Rewrite every item below in full, requests included, and raise each coordinate in the answers by 25. Leave out the pictures.

***** Information shown

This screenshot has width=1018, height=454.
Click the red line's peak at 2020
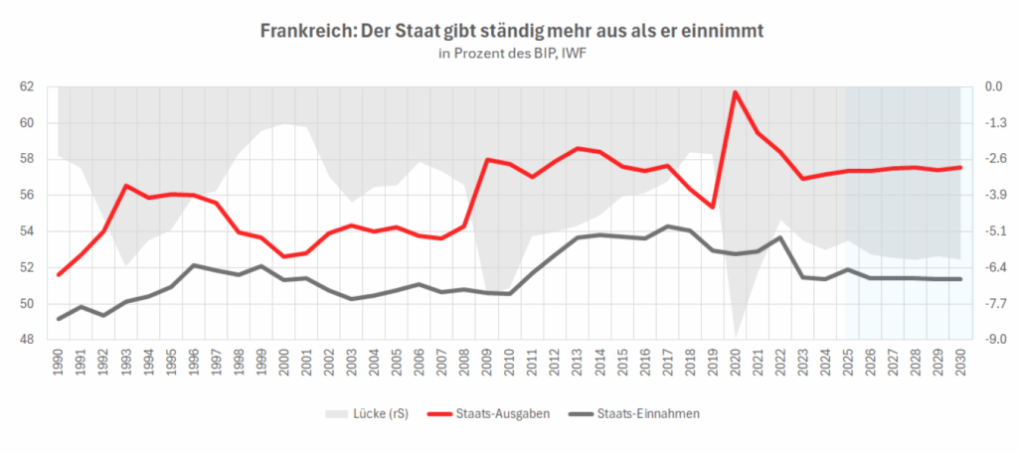[736, 92]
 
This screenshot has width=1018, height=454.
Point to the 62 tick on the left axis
[27, 87]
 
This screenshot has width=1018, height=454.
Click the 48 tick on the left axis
[27, 340]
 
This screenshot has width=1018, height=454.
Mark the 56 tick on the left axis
[27, 196]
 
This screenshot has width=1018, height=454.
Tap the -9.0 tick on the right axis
[993, 340]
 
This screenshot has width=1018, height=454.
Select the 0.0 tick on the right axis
[993, 87]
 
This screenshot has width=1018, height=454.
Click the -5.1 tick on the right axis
[993, 231]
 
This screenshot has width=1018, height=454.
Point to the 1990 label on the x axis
[60, 362]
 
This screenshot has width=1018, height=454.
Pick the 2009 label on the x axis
[488, 362]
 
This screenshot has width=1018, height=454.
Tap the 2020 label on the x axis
[736, 362]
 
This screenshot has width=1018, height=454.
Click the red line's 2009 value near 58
[488, 160]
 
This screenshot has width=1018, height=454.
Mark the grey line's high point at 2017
[668, 227]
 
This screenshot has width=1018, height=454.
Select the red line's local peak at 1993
[127, 186]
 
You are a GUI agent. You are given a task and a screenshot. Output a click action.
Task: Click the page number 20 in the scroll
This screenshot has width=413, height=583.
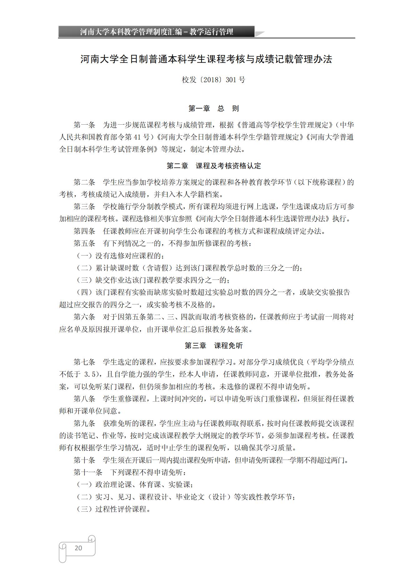78,548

**********

> _Solution_
This screenshot has width=1018, height=454.
Click the red line's peak at 2020
[761, 117]
 
This screenshot has width=1018, height=454.
Point to the 62 tick on the left axis
[52, 112]
 
This screenshot has width=1018, height=454.
Click the 48 tick on the left axis
[52, 365]
 
This screenshot has width=1018, height=454.
Mark the 56 tick on the left axis
[52, 221]
 
This screenshot has width=1018, height=454.
Tap the -9.0 tick on the right axis
[1018, 365]
 
This screenshot has width=1018, height=454.
Select the 0.0 tick on the right axis
[1018, 112]
 
This screenshot has width=1018, height=454.
Click the -5.1 tick on the right axis
[1018, 256]
 
This screenshot has width=1018, height=454.
Point to the 1990 label on the x axis
[85, 387]
 
This screenshot has width=1018, height=454.
Pick the 2009 label on the x axis
[513, 387]
 
This screenshot has width=1018, height=454.
Tap the 2020 label on the x axis
[761, 387]
 
This screenshot has width=1018, height=454.
Click the red line's 2009 value near 58
[513, 185]
 
This screenshot has width=1018, height=454.
Mark the grey line's high point at 2017
[693, 252]
 
This screenshot has width=1018, height=454.
Select the red line's local peak at 1993
[152, 211]
 
You are a GUI agent. You are given a task and a screenshot. Output a click action.
Task: Click the page number 20 in the scroll
This screenshot has width=413, height=583.
103,573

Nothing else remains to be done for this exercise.